'Marie Antoinette' brings Falmouth actress back to Portland
PORTLAND — Historic perceptions of Marie Antoinette more often than not paint the French queen as a frivolous woman, void of emotion toward the struggles of her people.
Falmouth-born actress Caroline Hewitt and the rest of the cast of "Marie Antoinette: The Color of Flesh" are trying to paint a more sympathetic picture of Antoinette at Portland Stage Company.
“I think it’s an interesting perspective about Marie Antoinette,” Hewitt said last week, as the cast was wrapping up rehearsals. “You think you know someone from history and then you realize you don’t at all. Parts of it are true and parts of it are fictional.”
Hewitt, 29, graduated from Falmouth High School and studied acting at Vassar College and The American Conservatory Theater. She now lives and works in New York City and came back to Maine to bring real-life artist Marie Louise Elisabeth Vigee, known as “Elisa,” to life.
Hewitt is not the only Maine-born actor to come back to Maine to work with Portland Stage. According to Carole Harris, marketing and public relations director for Portland Stage, many Maine actors join the company each season.
"It really depends on the needs of production and the demands of the role," she said. "We are constantly looking for the best talent and there is a lot of great talent out there that has come from Maine, is now living in Maine or is living elsewhere and has come back."
Hewitt, Harris said, auditioned her in New York and the company didn't realize she was a Mainer until later.
Hewitt said she came back to work in Portland because of the fond memories she has of going to Portland Stage to see student matinees when she was in high school.
“At that point I sort of had an inkling that I wanted to be an actor, so it was super exciting to see these amazing productions," she said. "When I got cast in this it really felt really exciting to literally be on that stage, where I had once so admired the actors."
Hewitt's character was born in France in 1775 and rose from poverty to become a friend and favorted painter to Antoinette.

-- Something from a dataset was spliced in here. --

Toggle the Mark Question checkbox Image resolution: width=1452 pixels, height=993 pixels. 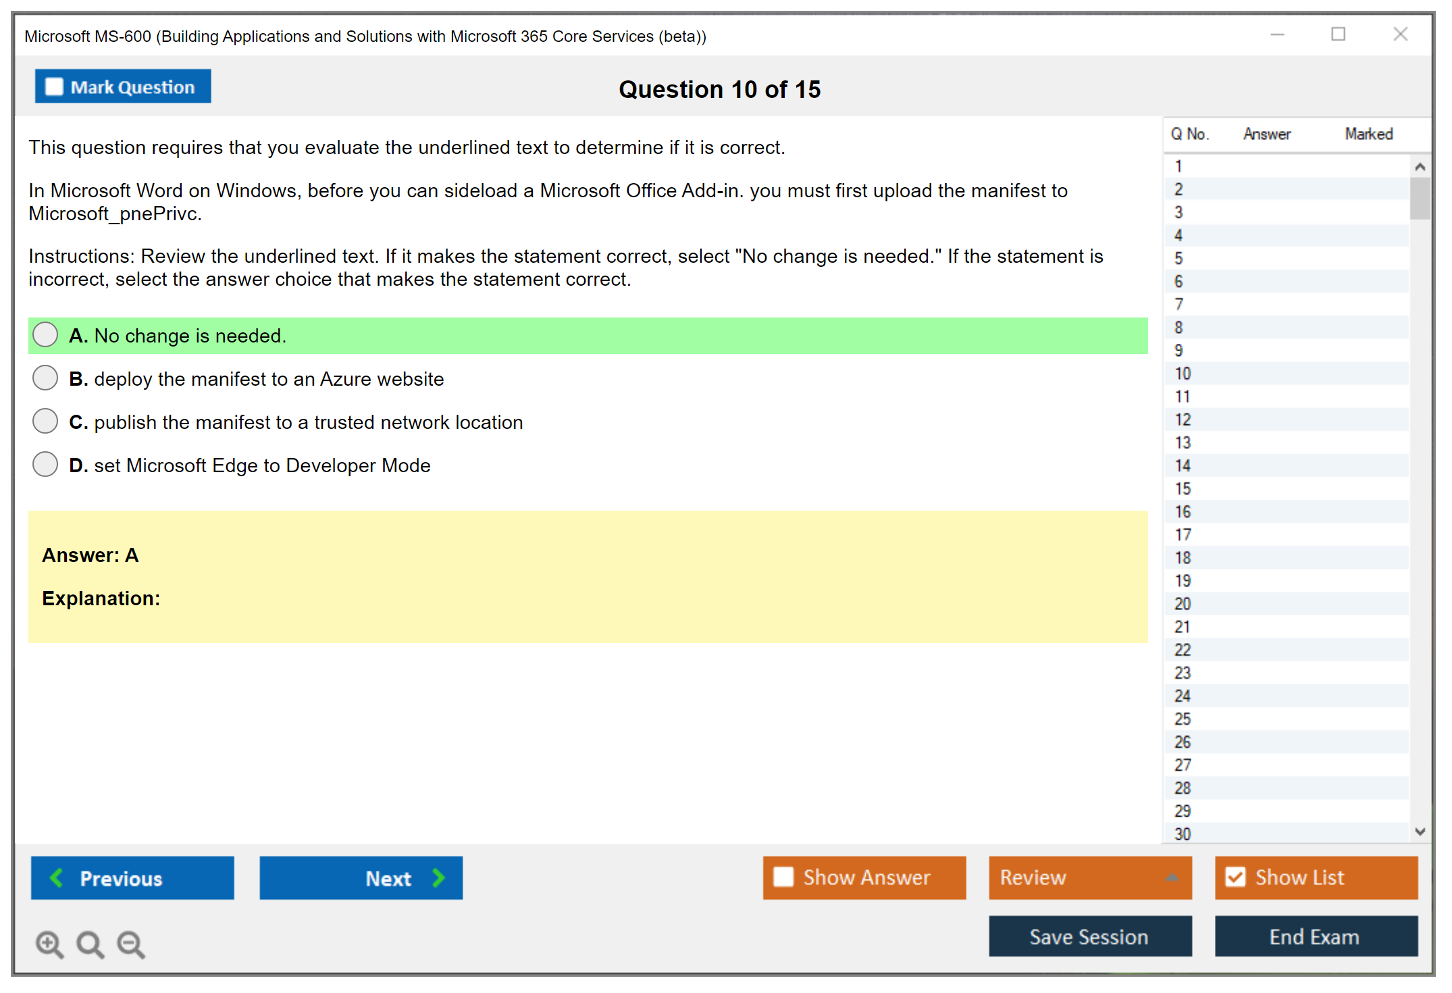point(54,86)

In the play, Elisa uses her relationship with Count Alexis de Ligne to become close to the queen, earning her friendship.
“It’s tricky because it’s kind of like, where does the friendship come in and the ambition, negotiating with that,” Hewitt said.
Plays like "Marie Antoinette: The Color of Flesh" offer characters that Hewitt said she especially loves to play. She said she enjoys getting the chance to lose herself in a character.
“The parts that I love to play are the ones where I’m completely immersed in the world and in the character, so much so that I wake up in the middle of the night thinking about a moment or a line,” she said. “In this play it would be sort of hard not to be consumed because the world is so specific, the language is so specific and the parts are so huge.”
“I think that Elisa battles with herself in the way that we all do, in the way that I know I do,” she continued. “In terms of exploding with anger or passion or being frustrated or lying about things and it feels much more ripe in that way than some other roles that I have played and I relate to that because none of user are just one thing and its nice to have a character that has so many complexities; a sort of fraught character.”
Hewitt shares the stage with actors Ellen Adair (Marie Antoinette) and Tony Roach (Count Alexis de Ligne). She said the play, based on a love triangle between her character, the Count and Marie, will get the audience to think and respond emotionally.
“I love plays that have an intellectual and thoughtful side and also a really strong emotional life; I think that, ideally, all plays should,” she said. “And I think that this play is so strong with both of those that he audience will respond really well. They’re gonna feel things and their gonna think about things, which is always good.”